Real-Time Guardrails
The platform offers real-time guardrails that act as fast online evaluators within the application runtime. These guardrails can check for hallucinations, toxicity, safety, or custom criteria, ensuring the AI application operates within defined parameters.
Evaluation Metrics
LastMile AI provides a suite of out-of-the-box evaluation metrics, including:
- Faithfulness: Measures how adherent an LLM response is to the provided context.
- Relevance: Measures semantic similarity between strings.
- Summarization Quality: Quantifies the quality of summarization responses.
- Toxicity: Quantifies the toxicity level in LLM responses.
Developer Tools and Integration
The platform supports various developer tools and integrations, such as:
- Notebook-like Environments: For engineers to build, test, and iterate on AI applications in a collaborative environment.
- Parametrized Workbooks: For template creation and model output chaining across different modalities.
- API Support: With quickstart guides for Python and Node.js, allowing developers to compute evaluation metrics within minutes.
Security and Privacy
LastMile AI ensures complete control over data by allowing deployments within a Virtual Private Cloud (VPC), maintaining data privacy and security.
Development Approach
The platform promotes an “Eval-Driven Development” approach, which mirrors traditional test-driven development processes.
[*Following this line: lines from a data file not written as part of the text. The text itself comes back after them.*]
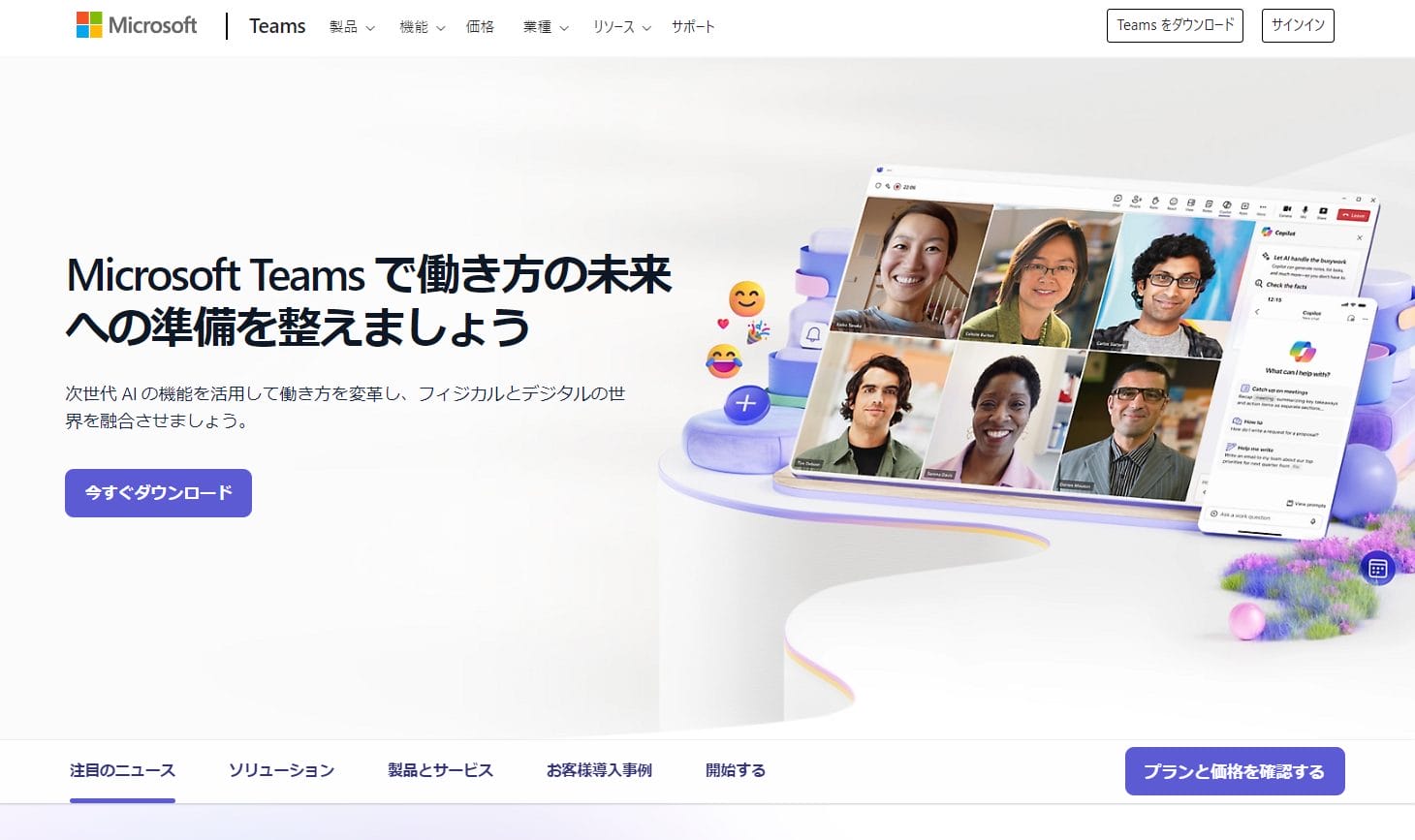Expand the 製品 dropdown menu
The width and height of the screenshot is (1415, 840).
tap(352, 27)
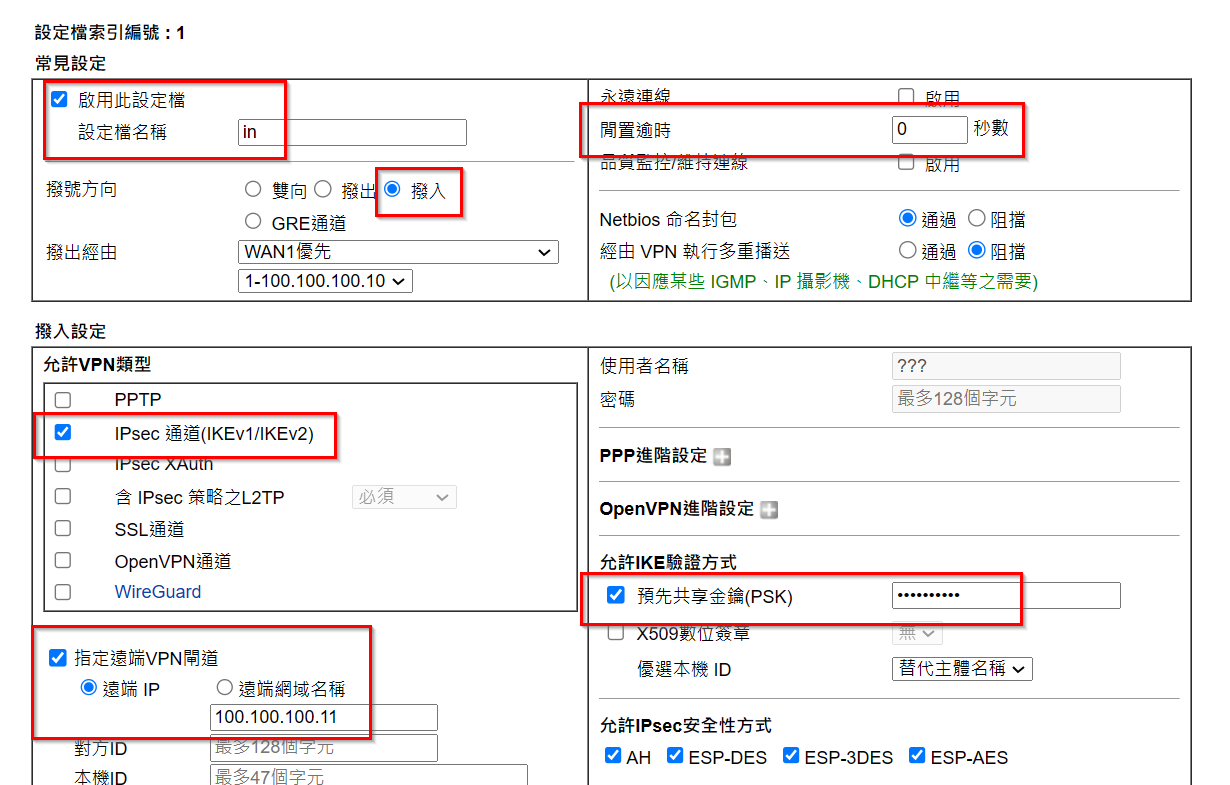Enable the WireGuard checkbox
1230x785 pixels.
(x=63, y=592)
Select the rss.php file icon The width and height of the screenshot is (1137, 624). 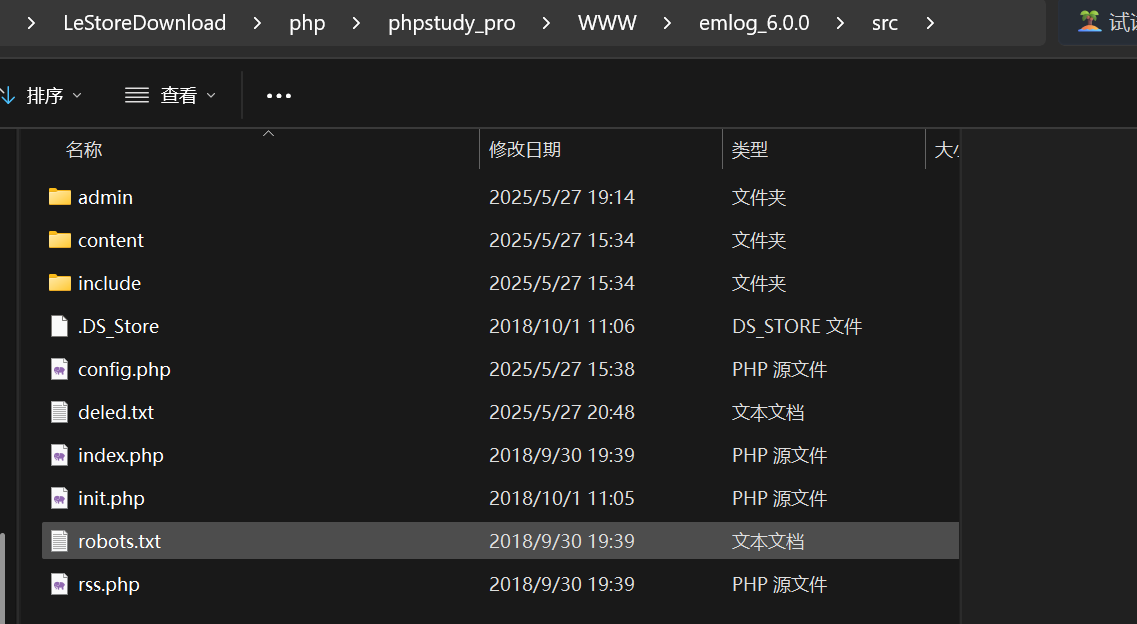coord(60,584)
This involves establishing evaluation criteria, measuring baseline performance, and iteratively improving the AI application based on the initial evaluation metrics.
In summary, LastMile AI provides a comprehensive platform for developing, evaluating, and improving generative AI applications, with a strong focus on customization, efficiency, and real-time monitoring. Its innovative features and tools make it an essential resource for engineering and product teams aiming to deploy accurate, safe, and reliable AI-driven applications.